[Saved data entries]

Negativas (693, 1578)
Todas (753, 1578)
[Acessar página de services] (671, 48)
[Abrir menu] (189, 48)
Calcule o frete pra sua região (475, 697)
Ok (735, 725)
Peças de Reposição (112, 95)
--
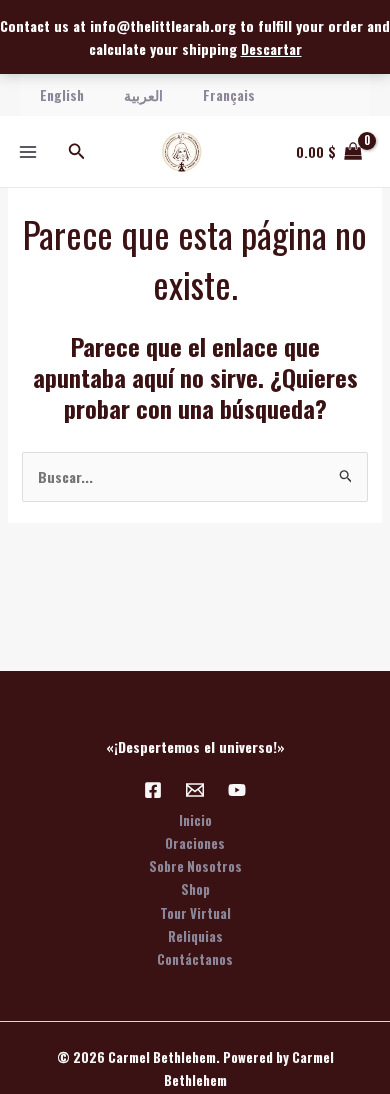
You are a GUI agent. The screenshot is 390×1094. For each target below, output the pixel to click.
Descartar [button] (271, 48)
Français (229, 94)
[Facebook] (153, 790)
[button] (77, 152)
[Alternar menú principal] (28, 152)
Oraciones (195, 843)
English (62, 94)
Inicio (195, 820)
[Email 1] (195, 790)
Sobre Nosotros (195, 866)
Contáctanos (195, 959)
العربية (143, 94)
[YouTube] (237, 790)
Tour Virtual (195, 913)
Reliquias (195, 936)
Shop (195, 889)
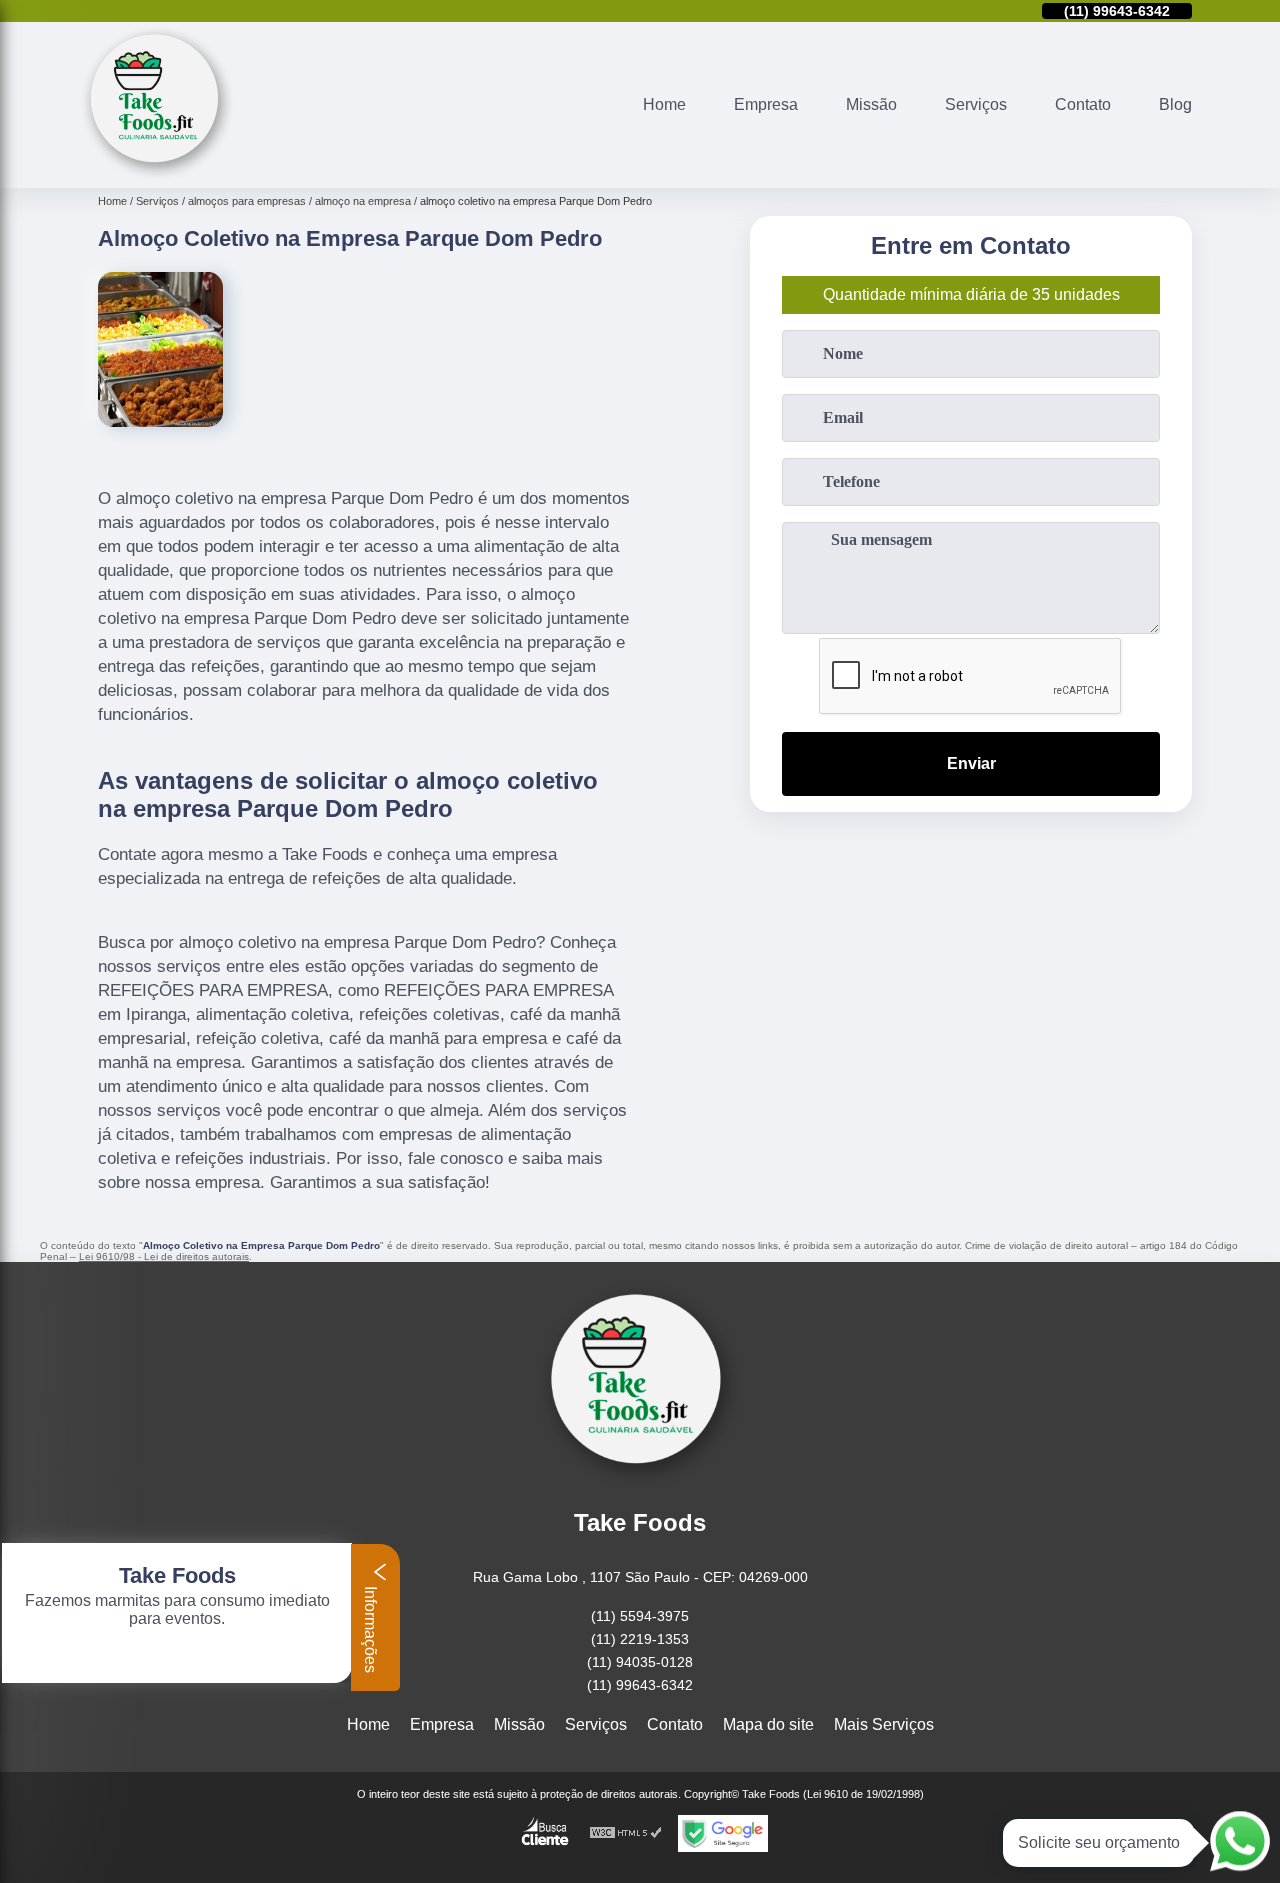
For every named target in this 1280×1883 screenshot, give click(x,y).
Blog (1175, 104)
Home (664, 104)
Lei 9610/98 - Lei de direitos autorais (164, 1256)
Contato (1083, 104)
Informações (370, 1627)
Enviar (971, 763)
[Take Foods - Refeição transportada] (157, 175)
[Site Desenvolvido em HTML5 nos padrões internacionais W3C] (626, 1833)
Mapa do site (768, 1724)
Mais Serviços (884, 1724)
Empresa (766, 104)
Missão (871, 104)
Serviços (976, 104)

**Your objective:** Go through the data and show every line where "screenshot" occurs.

**Exercise response:**
You are a GUI agent. The screenshot is 390×1094. For each target below, output the pixel to click.
For every named target in this 1280×1883 screenshot, give click(x,y).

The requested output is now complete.